Task directions: Output word for word the lines from the one with "Image resolution: width=348" to the final line of the data, both ends included, but skip the pictures.
───── Data for this task
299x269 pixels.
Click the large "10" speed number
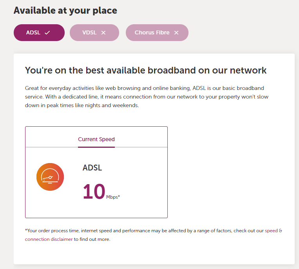(94, 192)
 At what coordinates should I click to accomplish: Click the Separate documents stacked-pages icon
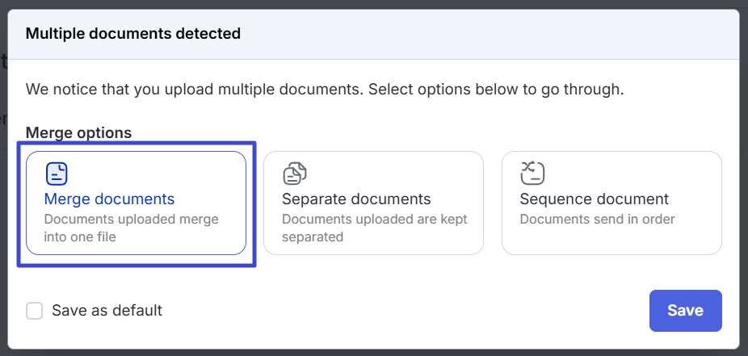pyautogui.click(x=294, y=174)
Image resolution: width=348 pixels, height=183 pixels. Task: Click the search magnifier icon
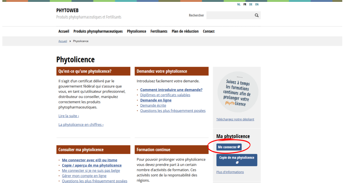[x=256, y=15]

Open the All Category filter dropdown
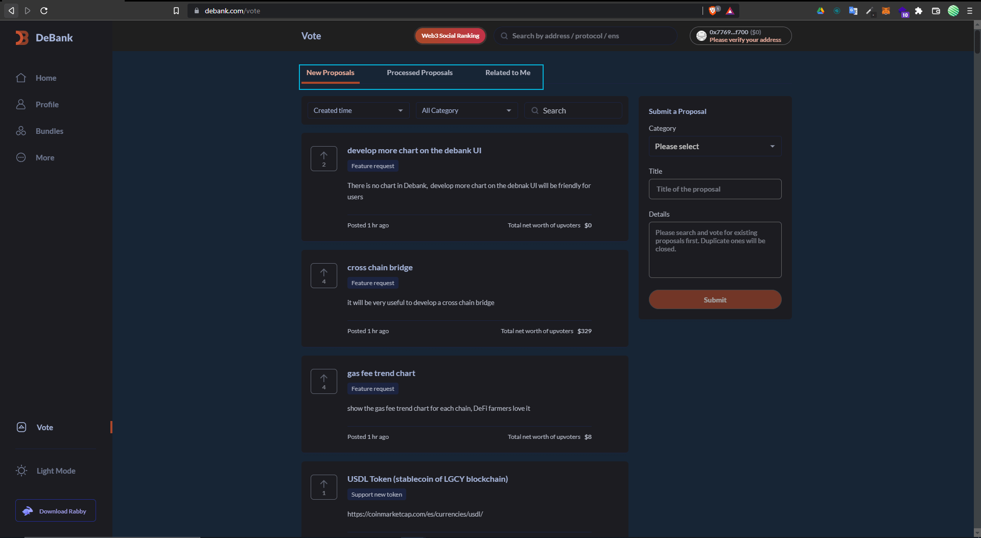466,110
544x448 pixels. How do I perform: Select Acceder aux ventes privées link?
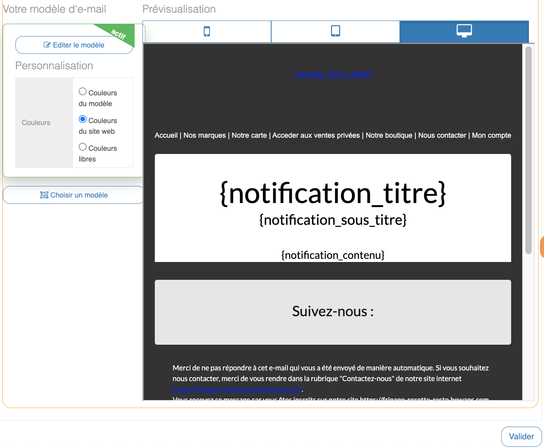(316, 135)
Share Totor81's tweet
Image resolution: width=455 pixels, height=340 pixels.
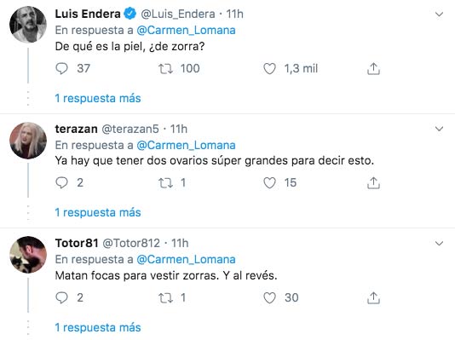click(373, 297)
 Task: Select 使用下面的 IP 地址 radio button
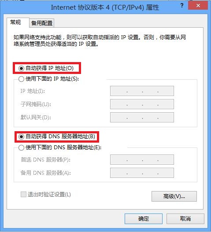tap(21, 79)
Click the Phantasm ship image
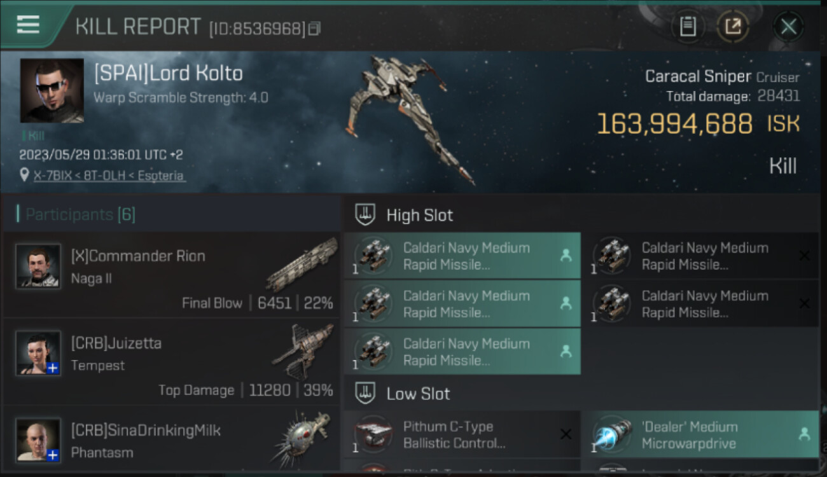 pyautogui.click(x=301, y=438)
──────────
Written response:
Image resolution: width=348 pixels, height=183 pixels. Task: Click the search magnifier icon
[x=256, y=15]

Open the All Category filter dropdown
466,110
544x448 pixels. How do I perform: Select Acceder aux ventes privées link?
(316, 135)
Share Totor81's tweet
Image resolution: width=455 pixels, height=340 pixels.
click(373, 297)
 Task: Select 使用下面的 IP 地址 radio button
tap(21, 79)
Click the Phantasm ship image
 pyautogui.click(x=301, y=438)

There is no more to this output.